Copy the listing below line for line, leaving every character unchanged.

- [Entries shown]
begin

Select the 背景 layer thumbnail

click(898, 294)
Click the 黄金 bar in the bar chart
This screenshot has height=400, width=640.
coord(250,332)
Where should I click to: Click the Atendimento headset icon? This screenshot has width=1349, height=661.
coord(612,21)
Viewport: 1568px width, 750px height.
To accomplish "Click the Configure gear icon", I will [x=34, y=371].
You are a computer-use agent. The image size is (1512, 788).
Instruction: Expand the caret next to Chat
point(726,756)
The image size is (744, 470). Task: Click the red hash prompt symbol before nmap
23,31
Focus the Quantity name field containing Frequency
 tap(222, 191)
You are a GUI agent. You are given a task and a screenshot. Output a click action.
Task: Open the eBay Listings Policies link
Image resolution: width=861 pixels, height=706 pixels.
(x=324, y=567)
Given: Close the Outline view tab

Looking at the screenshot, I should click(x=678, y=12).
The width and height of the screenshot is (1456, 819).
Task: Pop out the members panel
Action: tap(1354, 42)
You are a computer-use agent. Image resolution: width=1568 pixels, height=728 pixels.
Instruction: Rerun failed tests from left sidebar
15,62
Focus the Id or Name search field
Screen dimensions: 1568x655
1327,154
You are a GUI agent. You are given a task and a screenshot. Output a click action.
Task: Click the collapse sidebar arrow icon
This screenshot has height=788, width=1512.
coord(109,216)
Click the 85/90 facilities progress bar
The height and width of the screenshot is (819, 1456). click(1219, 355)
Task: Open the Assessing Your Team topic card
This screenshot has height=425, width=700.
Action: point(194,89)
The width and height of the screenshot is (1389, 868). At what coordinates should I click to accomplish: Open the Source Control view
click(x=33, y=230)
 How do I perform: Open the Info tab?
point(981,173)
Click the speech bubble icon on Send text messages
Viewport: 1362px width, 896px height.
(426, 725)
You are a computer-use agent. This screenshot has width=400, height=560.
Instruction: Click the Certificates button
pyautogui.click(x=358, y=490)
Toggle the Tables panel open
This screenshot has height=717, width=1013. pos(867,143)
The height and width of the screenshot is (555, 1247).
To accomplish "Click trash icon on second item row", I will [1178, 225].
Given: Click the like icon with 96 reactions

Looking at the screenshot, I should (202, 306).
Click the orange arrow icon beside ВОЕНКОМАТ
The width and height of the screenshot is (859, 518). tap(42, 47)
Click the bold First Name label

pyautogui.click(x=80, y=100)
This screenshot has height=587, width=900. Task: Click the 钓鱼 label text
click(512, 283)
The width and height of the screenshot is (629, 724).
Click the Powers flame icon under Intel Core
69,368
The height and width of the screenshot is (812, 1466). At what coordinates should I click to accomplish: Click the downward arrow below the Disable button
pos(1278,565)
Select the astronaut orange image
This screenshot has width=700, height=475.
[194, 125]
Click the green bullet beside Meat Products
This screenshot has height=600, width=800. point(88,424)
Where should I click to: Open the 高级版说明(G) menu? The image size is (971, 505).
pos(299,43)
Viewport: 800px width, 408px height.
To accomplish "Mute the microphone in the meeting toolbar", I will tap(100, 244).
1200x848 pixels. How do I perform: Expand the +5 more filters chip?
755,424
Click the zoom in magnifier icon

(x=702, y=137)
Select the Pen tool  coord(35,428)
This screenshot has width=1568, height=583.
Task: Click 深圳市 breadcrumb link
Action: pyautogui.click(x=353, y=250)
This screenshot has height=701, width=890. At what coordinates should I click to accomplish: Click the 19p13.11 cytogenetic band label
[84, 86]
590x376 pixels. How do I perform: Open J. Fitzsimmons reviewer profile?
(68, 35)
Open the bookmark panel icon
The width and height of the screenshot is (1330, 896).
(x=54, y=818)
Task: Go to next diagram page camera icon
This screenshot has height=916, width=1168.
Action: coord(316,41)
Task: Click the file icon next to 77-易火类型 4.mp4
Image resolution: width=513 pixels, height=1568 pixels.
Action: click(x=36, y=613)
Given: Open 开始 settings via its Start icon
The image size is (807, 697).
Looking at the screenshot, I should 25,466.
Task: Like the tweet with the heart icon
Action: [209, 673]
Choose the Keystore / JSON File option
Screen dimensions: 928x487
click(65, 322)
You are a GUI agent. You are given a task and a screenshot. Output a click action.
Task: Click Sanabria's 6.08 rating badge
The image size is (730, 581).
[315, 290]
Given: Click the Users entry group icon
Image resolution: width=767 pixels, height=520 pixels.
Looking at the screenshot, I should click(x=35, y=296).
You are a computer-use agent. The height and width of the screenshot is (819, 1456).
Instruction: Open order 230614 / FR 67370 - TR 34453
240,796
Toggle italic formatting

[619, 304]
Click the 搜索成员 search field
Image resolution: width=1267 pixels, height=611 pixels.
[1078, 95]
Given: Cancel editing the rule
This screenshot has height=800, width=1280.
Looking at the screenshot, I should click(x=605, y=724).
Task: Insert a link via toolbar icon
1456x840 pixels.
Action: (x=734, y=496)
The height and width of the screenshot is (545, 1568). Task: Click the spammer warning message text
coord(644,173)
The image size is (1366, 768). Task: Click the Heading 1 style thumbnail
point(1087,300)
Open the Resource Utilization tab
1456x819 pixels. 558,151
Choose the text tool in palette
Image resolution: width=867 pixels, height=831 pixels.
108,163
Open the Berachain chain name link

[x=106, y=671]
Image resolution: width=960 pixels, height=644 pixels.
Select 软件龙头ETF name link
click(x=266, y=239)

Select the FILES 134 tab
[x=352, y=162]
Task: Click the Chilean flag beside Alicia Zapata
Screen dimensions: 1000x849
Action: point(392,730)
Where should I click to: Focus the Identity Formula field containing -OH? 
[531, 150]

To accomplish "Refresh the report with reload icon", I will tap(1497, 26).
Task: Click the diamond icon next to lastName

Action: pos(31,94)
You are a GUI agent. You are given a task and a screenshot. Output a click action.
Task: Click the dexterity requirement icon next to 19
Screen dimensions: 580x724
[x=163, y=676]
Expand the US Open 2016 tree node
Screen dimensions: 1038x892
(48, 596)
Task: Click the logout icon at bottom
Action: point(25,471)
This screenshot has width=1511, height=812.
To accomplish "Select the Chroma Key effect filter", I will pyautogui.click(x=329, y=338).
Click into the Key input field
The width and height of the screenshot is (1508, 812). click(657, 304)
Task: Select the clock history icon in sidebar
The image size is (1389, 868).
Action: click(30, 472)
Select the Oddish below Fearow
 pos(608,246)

end

- [Problem solution]
Select the 背景 layer thumbnail

click(898, 294)
Click the 黄金 bar in the bar chart
This screenshot has height=400, width=640.
coord(250,332)
Where should I click to: Click the Atendimento headset icon? This screenshot has width=1349, height=661.
coord(612,21)
Viewport: 1568px width, 750px height.
To accomplish "Click the Configure gear icon", I will [x=34, y=371].
You are a computer-use agent. The image size is (1512, 788).
Instruction: Expand the caret next to Chat
point(726,756)
The image size is (744, 470). Task: Click the red hash prompt symbol before nmap
23,31
Focus the Quantity name field containing Frequency
 tap(222, 191)
You are a GUI agent. You are given a task and a screenshot. Output a click action.
Task: Open the eBay Listings Policies link
Image resolution: width=861 pixels, height=706 pixels.
(x=324, y=567)
Given: Close the Outline view tab

Looking at the screenshot, I should click(x=678, y=12).
The width and height of the screenshot is (1456, 819).
Task: Pop out the members panel
Action: tap(1354, 42)
You are a computer-use agent. Image resolution: width=1568 pixels, height=728 pixels.
Instruction: Rerun failed tests from left sidebar
15,62
Focus the Id or Name search field
Screen dimensions: 1568x655
1327,154
You are a GUI agent. You are given a task and a screenshot. Output a click action.
Task: Click the collapse sidebar arrow icon
This screenshot has height=788, width=1512.
coord(109,216)
Click the 85/90 facilities progress bar
The height and width of the screenshot is (819, 1456). click(1219, 355)
Task: Open the Assessing Your Team topic card
This screenshot has height=425, width=700.
Action: point(194,89)
The width and height of the screenshot is (1389, 868). At what coordinates should I click to accomplish: Open the Source Control view
click(x=33, y=230)
 How do I perform: Open the Info tab?
point(981,173)
Click the speech bubble icon on Send text messages
Viewport: 1362px width, 896px height.
(426, 725)
You are a computer-use agent. This screenshot has width=400, height=560.
Instruction: Click the Certificates button
pyautogui.click(x=358, y=490)
Toggle the Tables panel open
This screenshot has height=717, width=1013. pos(867,143)
The height and width of the screenshot is (555, 1247).
To accomplish "Click trash icon on second item row", I will [1178, 225].
Given: Click the like icon with 96 reactions

Looking at the screenshot, I should (202, 306).
Click the orange arrow icon beside ВОЕНКОМАТ
The width and height of the screenshot is (859, 518). tap(42, 47)
Click the bold First Name label

pyautogui.click(x=80, y=100)
This screenshot has height=587, width=900. Task: Click the 钓鱼 label text
click(512, 283)
The width and height of the screenshot is (629, 724).
Click the Powers flame icon under Intel Core
69,368
The height and width of the screenshot is (812, 1466). At what coordinates should I click to accomplish: Click the downward arrow below the Disable button
pos(1278,565)
Select the astronaut orange image
This screenshot has width=700, height=475.
[194, 125]
Click the green bullet beside Meat Products
This screenshot has height=600, width=800. point(88,424)
Where should I click to: Open the 高级版说明(G) menu? The image size is (971, 505).
pos(299,43)
Viewport: 800px width, 408px height.
To accomplish "Mute the microphone in the meeting toolbar", I will tap(100, 244).
1200x848 pixels. How do I perform: Expand the +5 more filters chip?
755,424
Click the zoom in magnifier icon

(x=702, y=137)
Select the Pen tool  coord(35,428)
This screenshot has width=1568, height=583.
Task: Click 深圳市 breadcrumb link
Action: pyautogui.click(x=353, y=250)
This screenshot has height=701, width=890. At what coordinates should I click to accomplish: Click the 19p13.11 cytogenetic band label
[84, 86]
590x376 pixels. How do I perform: Open J. Fitzsimmons reviewer profile?
(68, 35)
Open the bookmark panel icon
The width and height of the screenshot is (1330, 896).
(x=54, y=818)
Task: Go to next diagram page camera icon
This screenshot has height=916, width=1168.
Action: coord(316,41)
Task: Click the file icon next to 77-易火类型 4.mp4
Image resolution: width=513 pixels, height=1568 pixels.
Action: click(x=36, y=613)
Given: Open 开始 settings via its Start icon
The image size is (807, 697).
Looking at the screenshot, I should 25,466.
Task: Like the tweet with the heart icon
Action: [209, 673]
Choose the Keystore / JSON File option
Screen dimensions: 928x487
click(65, 322)
You are a GUI agent. You are given a task and a screenshot. Output a click action.
Task: Click Sanabria's 6.08 rating badge
The image size is (730, 581).
[315, 290]
Given: Click the Users entry group icon
Image resolution: width=767 pixels, height=520 pixels.
Looking at the screenshot, I should click(x=35, y=296).
You are a computer-use agent. The height and width of the screenshot is (819, 1456).
Instruction: Open order 230614 / FR 67370 - TR 34453
240,796
Toggle italic formatting

[619, 304]
Click the 搜索成员 search field
Image resolution: width=1267 pixels, height=611 pixels.
[1078, 95]
Given: Cancel editing the rule
This screenshot has height=800, width=1280.
Looking at the screenshot, I should click(x=605, y=724).
Task: Insert a link via toolbar icon
1456x840 pixels.
Action: (x=734, y=496)
The height and width of the screenshot is (545, 1568). Task: Click the spammer warning message text
coord(644,173)
The image size is (1366, 768). Task: Click the Heading 1 style thumbnail
point(1087,300)
Open the Resource Utilization tab
1456x819 pixels. 558,151
Choose the text tool in palette
Image resolution: width=867 pixels, height=831 pixels.
108,163
Open the Berachain chain name link

[x=106, y=671]
Image resolution: width=960 pixels, height=644 pixels.
Select 软件龙头ETF name link
click(x=266, y=239)

Select the FILES 134 tab
[x=352, y=162]
Task: Click the Chilean flag beside Alicia Zapata
Screen dimensions: 1000x849
Action: point(392,730)
Where should I click to: Focus the Identity Formula field containing -OH? 
[531, 150]

To accomplish "Refresh the report with reload icon", I will tap(1497, 26).
Task: Click the diamond icon next to lastName

Action: pos(31,94)
You are a GUI agent. You are given a task and a screenshot. Output a click action.
Task: Click the dexterity requirement icon next to 19
Screen dimensions: 580x724
[x=163, y=676]
Expand the US Open 2016 tree node
Screen dimensions: 1038x892
(48, 596)
Task: Click the logout icon at bottom
Action: point(25,471)
This screenshot has width=1511, height=812.
To accomplish "Select the Chroma Key effect filter", I will pyautogui.click(x=329, y=338).
Click into the Key input field
The width and height of the screenshot is (1508, 812). click(657, 304)
Task: Select the clock history icon in sidebar
The image size is (1389, 868).
Action: click(30, 472)
Select the Oddish below Fearow
 pos(608,246)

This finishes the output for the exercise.